▶ _RECORDS FOR PROCESSING_
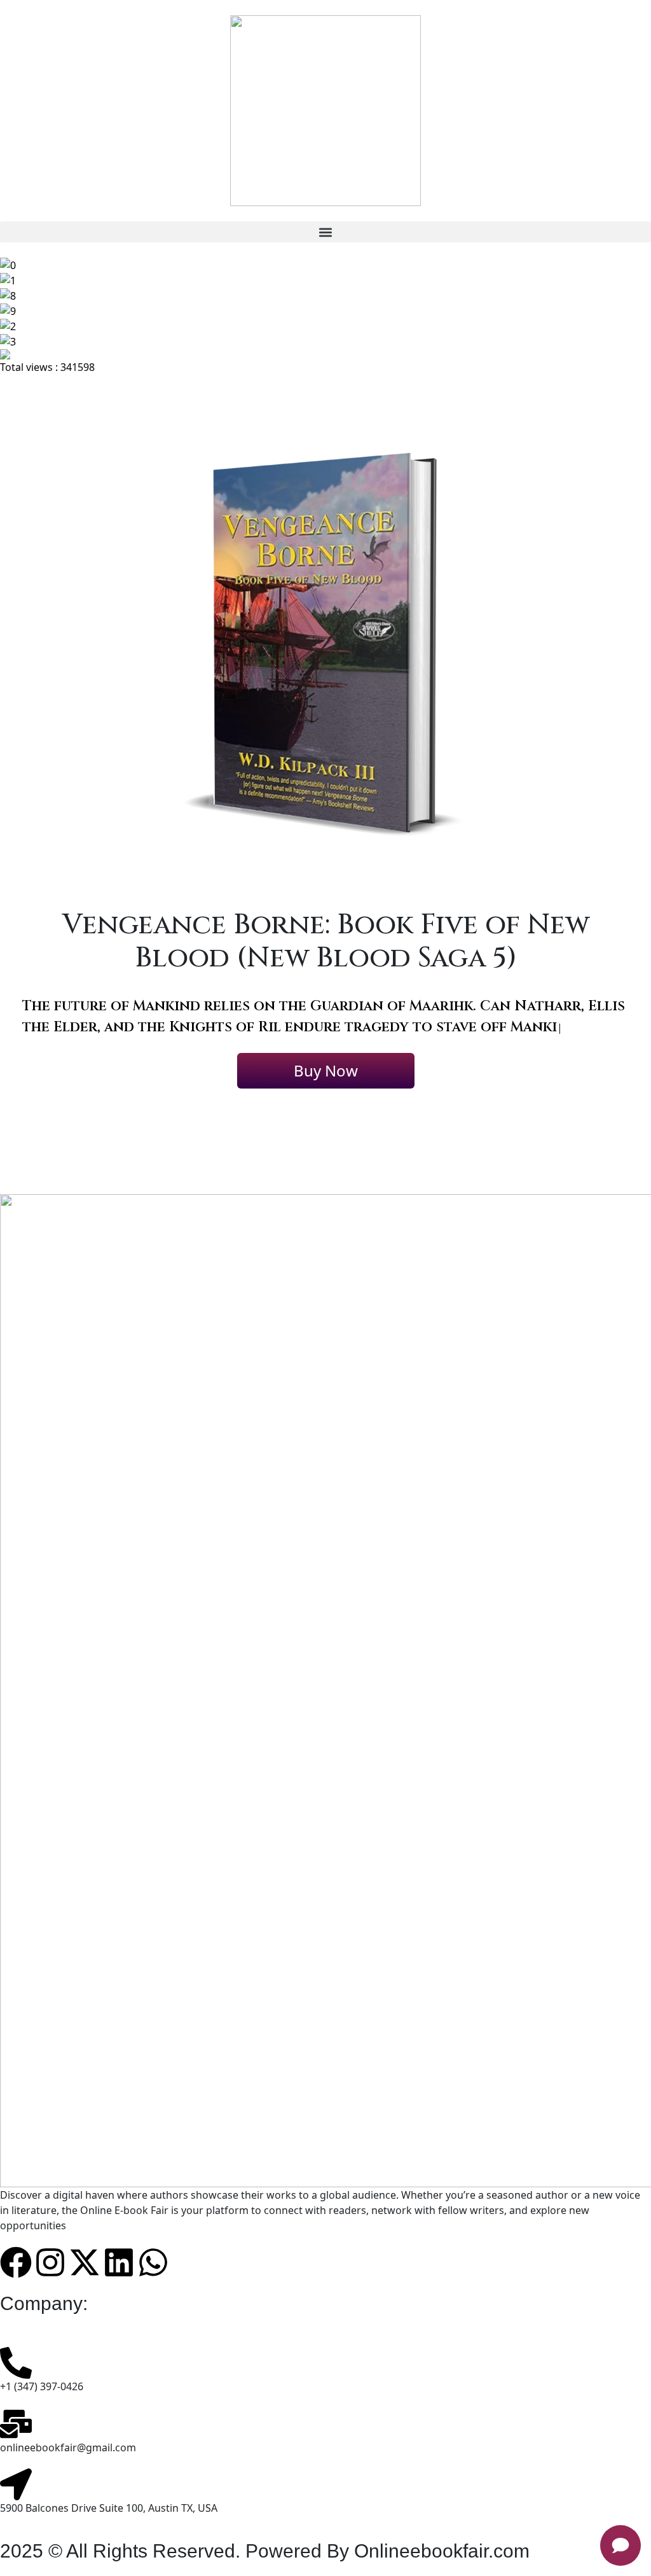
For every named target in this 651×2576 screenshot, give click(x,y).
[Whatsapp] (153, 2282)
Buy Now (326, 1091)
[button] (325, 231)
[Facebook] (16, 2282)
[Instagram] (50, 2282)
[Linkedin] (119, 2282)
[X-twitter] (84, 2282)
* * *
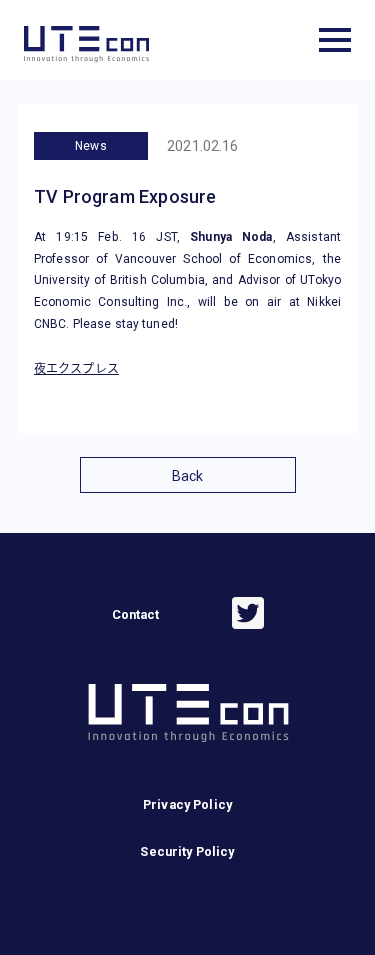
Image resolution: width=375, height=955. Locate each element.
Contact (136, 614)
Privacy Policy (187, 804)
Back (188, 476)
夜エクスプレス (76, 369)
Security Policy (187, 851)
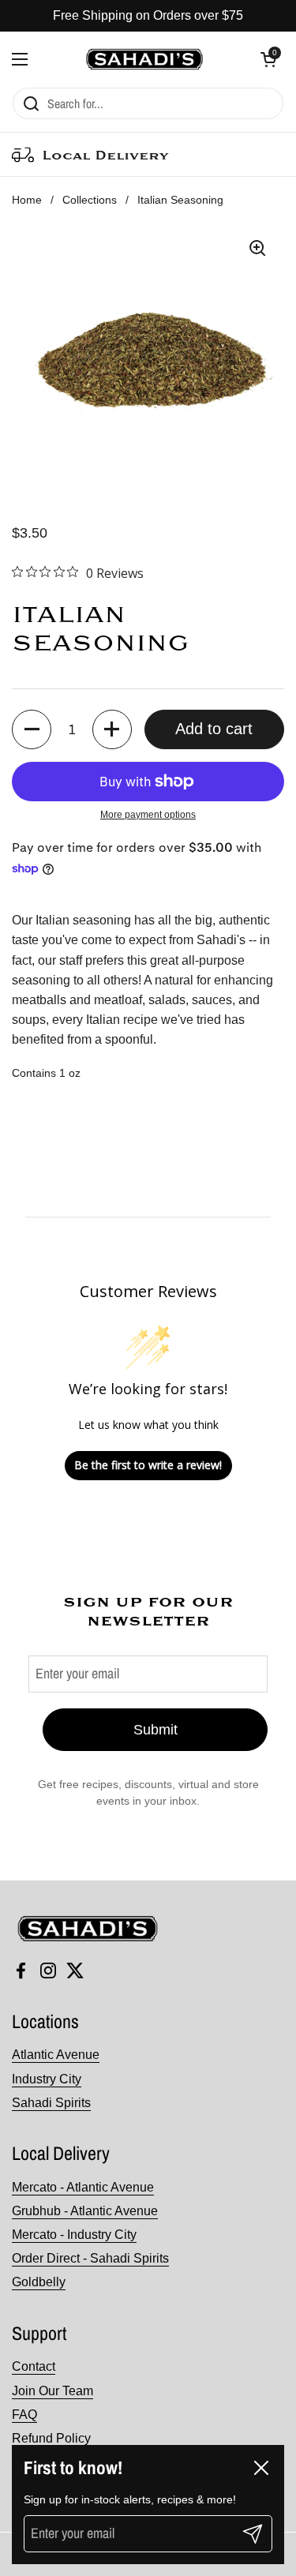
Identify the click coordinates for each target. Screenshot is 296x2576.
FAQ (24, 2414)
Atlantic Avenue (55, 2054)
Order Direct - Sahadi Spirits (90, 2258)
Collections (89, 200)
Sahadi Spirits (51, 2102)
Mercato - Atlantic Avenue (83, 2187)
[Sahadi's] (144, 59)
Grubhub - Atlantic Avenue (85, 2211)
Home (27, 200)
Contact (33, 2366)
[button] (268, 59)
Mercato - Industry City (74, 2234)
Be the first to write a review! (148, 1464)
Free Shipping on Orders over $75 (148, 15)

▶ _TASK DIRECTIONS_
Write back the stretch of lines above that begins with the line holding "夜エクスプレス (76, 369)" and ends with the line holding "Free Shipping on Orders over $75 (148, 15)", both included, exactly as written. Pictures stay out.

▶ _SOLVED EXERCISE_
夜エクスプレス (76, 369)
Security Policy (187, 851)
Identify the click coordinates for each target. Screenshot is 296x2576.
FAQ (24, 2414)
Atlantic Avenue (55, 2054)
Order Direct - Sahadi Spirits (90, 2258)
Collections (89, 200)
Sahadi Spirits (51, 2102)
Mercato - Atlantic Avenue (83, 2187)
[Sahadi's] (144, 59)
Grubhub - Atlantic Avenue (85, 2211)
Home (27, 200)
Contact (33, 2366)
[button] (268, 59)
Mercato - Industry City (74, 2234)
Be the first to write a review! (148, 1464)
Free Shipping on Orders over $75 (148, 15)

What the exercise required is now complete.